Sunday, April 18, 2021

Ada Whybrew

I wrote about Ada Whybrew when I listed the fourteen children of David and Susan Whybrew back in 2014. Ada was the youngest child in the family, of those who survived infancy. At that time I didn't know much about her. But thanks to the information sent to me by the same family member who provided the photo of Susan, I can now fill in some of the details.

Ada with Joseph Metson,
probably around the time of their marriage

Ada Louisa Whybrew was born to Susan in July 1895, when her oldest sisters, Harriet and Eliza (my great grandmother) were already into their late twenties and married. Susan had one further child after Ada, named Lily, but she died within a few weeks of her birth in 1896. 

So Ada was effectively the youngest child in the family for most of her life. As she grew older, she seems to have been close to her sister Ellen (Nell) who was five years older than Ada. 

Her parents were living in Colchester when Ada was born. Her father David had retired from the army and was working as a watchman. Ada was baptised at St Botolph's church in Colchester on 1 September 1895. She seems to have been the only girl in the family to have been given a second name. Possibly she was named after David's half sister Louisa.

With David retired and settled, and most of her siblings grown up and left, her life was very different to that of Harriet, Eliza and her other sisters and brothers, who had grown up during David's army days.

In later life, Ada recalled her father David being very strict but fair, wanting the best for his family. He didn't like his daughters to go to dances, so Ada would hide her dancing shoes under a hedge.

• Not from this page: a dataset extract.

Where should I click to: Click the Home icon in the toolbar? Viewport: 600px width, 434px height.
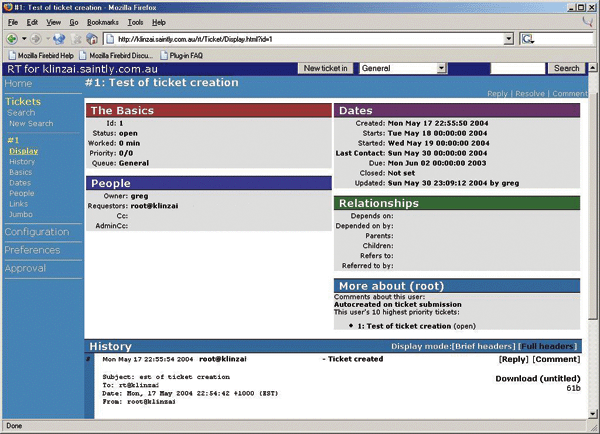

She also told the story of how, when she was fourteen, she went to work in Cambridge, helping Bill with his fish and chip shop. (Possibly this was her older brother, Bill Whybrew, who was living in Cambridge at this time, although the 1911 census described his occupation as a "carman" for a mineral water company.) She did all the chores around the shop. 

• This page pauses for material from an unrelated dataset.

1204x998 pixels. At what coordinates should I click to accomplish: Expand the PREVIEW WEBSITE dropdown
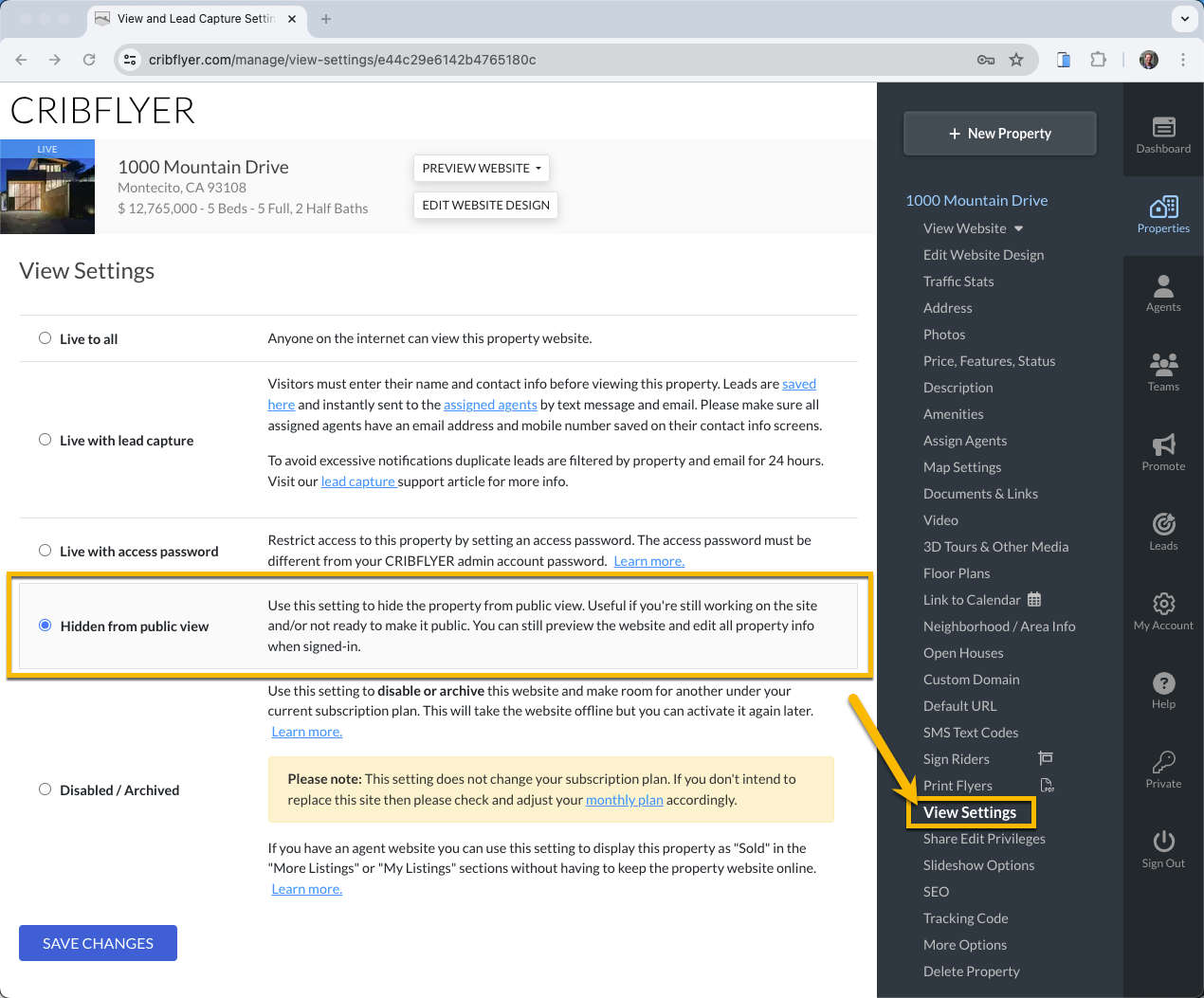pyautogui.click(x=482, y=168)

Apparently Susan, her mother, visited to see how she was getting on. When she saw Ada carrying heavy buckets of dripping in the street, she said: “Put that down!”  She took Ada back to the shop, told her to put her coat on and took her home to Colchester. This story is somewhat apocryphal, but it would certainly be in keeping with Susan's character.

Like many of the girls in Colchester, Ada liked to visit the barracks to see the soldiers, and that was where she met her husband, Joseph William Metson. She and Joe married in May 1913, when she was seventeen and he was twenty-four 

After the birth of their first daughter, Florence, in 1914, they planned to go to India. They had their papers signed and themselves vaccinated, ready to go. But war broke out and Joe was sent to fight. He was injured in the heel, and then, after returning into service, suffered a hand injury that put him out of action for the rest of the war. According to the records, he was formally discharged in September 1916.

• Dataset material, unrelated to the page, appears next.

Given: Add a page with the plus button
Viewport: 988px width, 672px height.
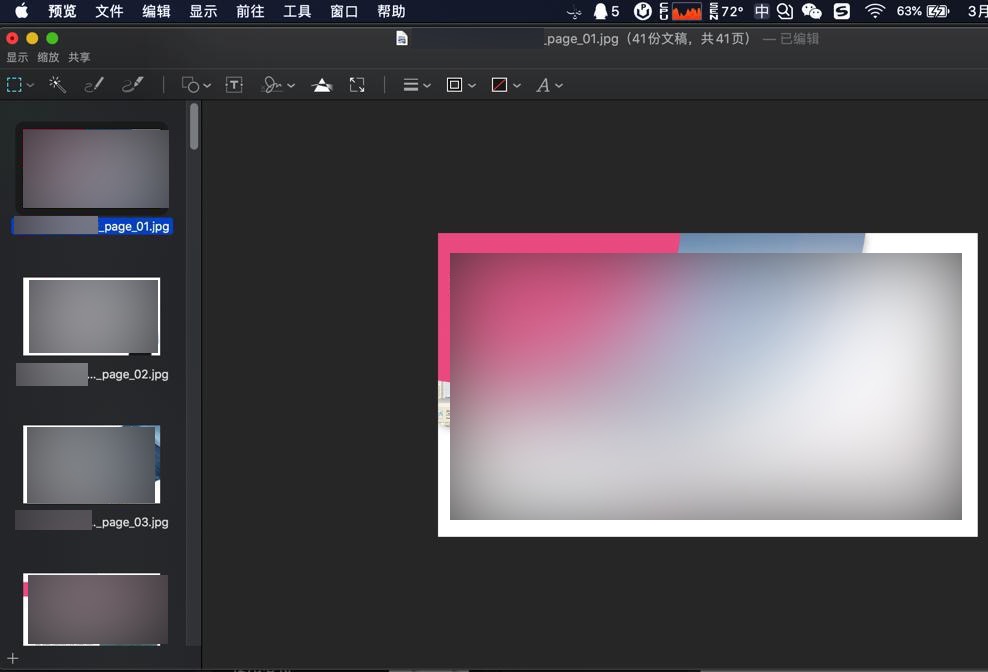Looking at the screenshot, I should pos(12,658).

Ada and Joseph's second child, named Joseph William after his father, was born in Colchester in the same month, September 1916. Joe senior was unable to find work in Colchester, so they moved to Islington in London, where he worked as a caretaker at a school. Their third child, Violet, was born there in 1919. 

The war was still on when they moved to the school. Islington was a target for air-raids by zeppelins. During the raids, everyone in the street would come to the school and shelter in the hall. Ada would play the piano while the raids were on and everyone else would sing.

After Joe was diagnosed with TB, they had to leave the school. Joe died in 1935. For many years Ada lived with her daughter Florrie and her husband. She died in 1980, at the age of 85, while on holiday with her son Joseph, in Devon. 

She is remembered as being short, soft and pretty, someone who was kind but strong. She was always smiling and happy and had a great sense of humour.